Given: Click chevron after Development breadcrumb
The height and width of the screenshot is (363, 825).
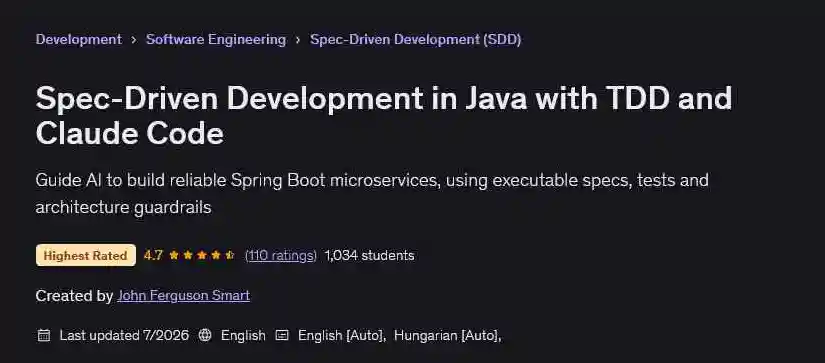Looking at the screenshot, I should 134,40.
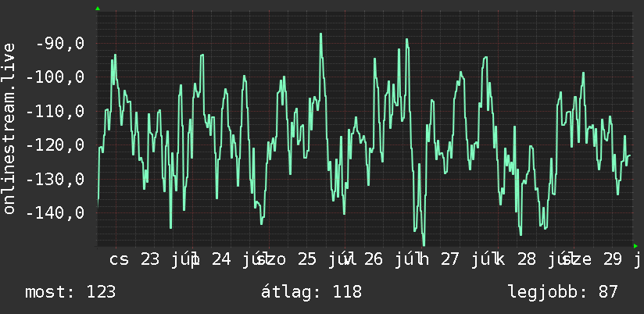This screenshot has width=644, height=314.
Task: Select the -120,0 y-axis label
Action: (55, 145)
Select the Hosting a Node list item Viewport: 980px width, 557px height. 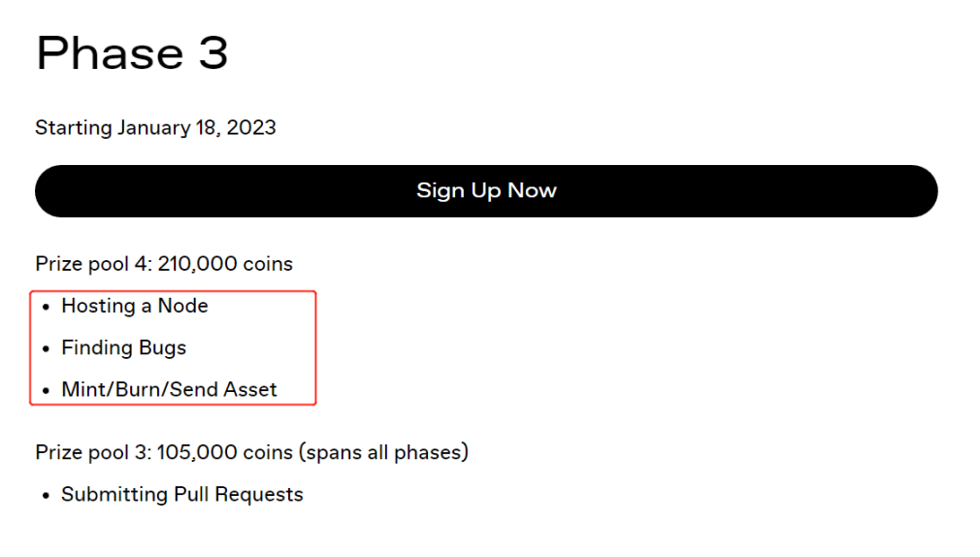[135, 306]
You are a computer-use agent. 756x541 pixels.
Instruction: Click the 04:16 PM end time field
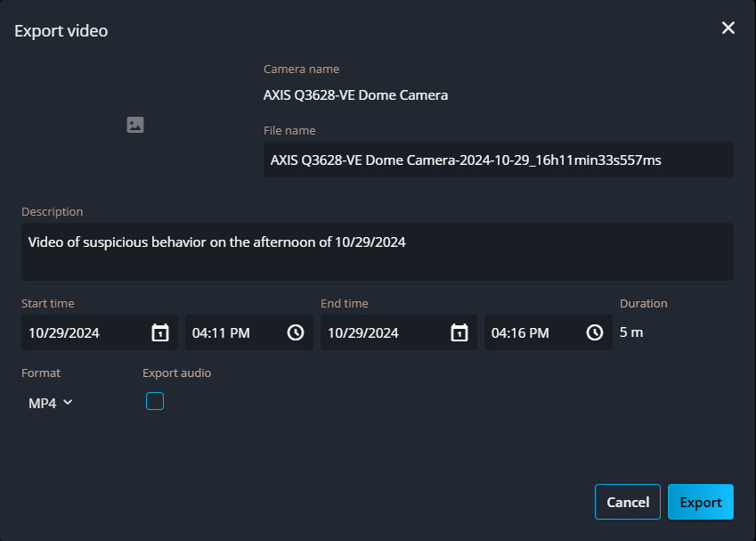532,332
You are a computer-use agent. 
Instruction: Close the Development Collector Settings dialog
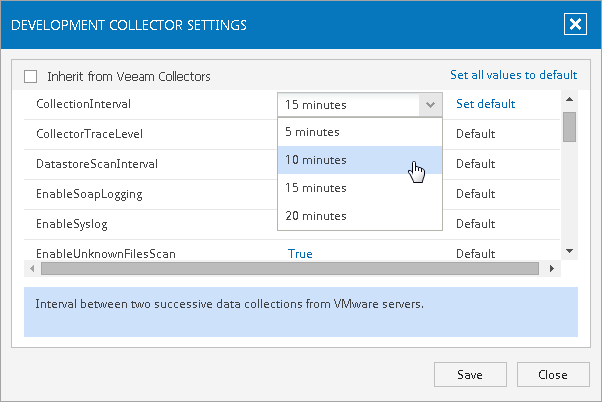(574, 24)
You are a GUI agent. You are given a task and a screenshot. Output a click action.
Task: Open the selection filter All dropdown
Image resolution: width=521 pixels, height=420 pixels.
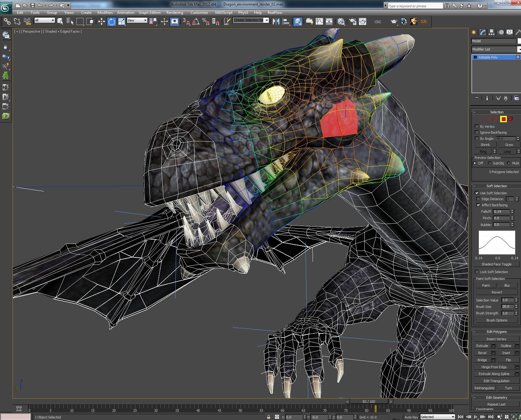click(x=44, y=20)
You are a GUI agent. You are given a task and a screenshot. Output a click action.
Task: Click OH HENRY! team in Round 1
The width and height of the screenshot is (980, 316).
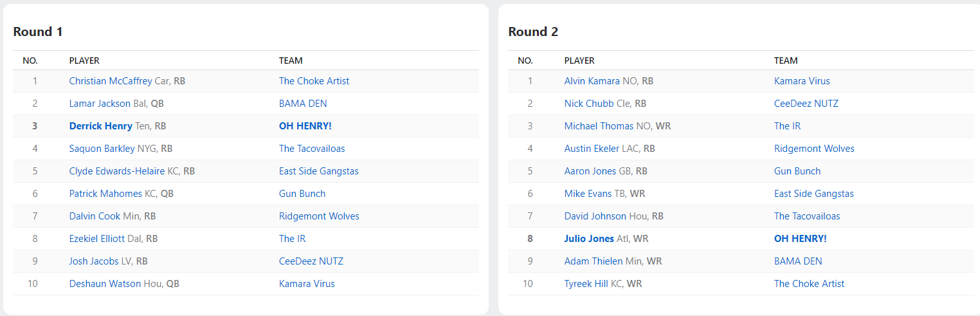click(305, 126)
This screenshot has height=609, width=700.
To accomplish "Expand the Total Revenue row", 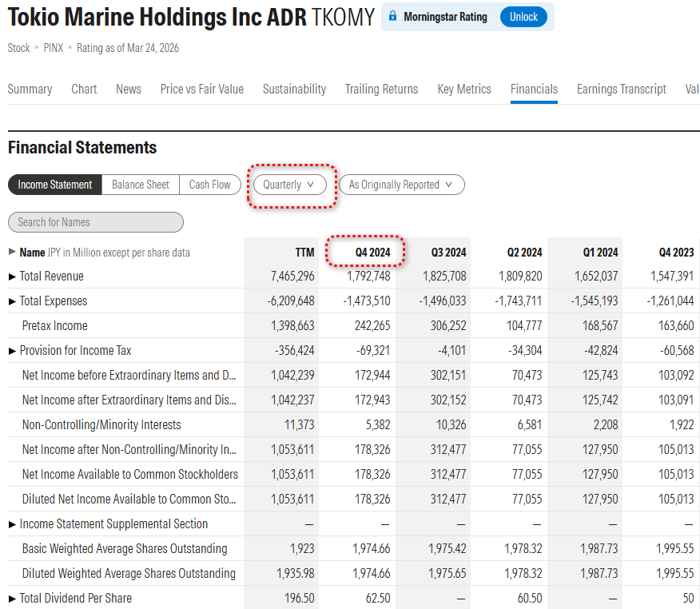I will pyautogui.click(x=12, y=277).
——————————
### Exercise instructions
Going through the material, how many lines contain the word "agent"? Please give only the number.

### Solution for this exercise
4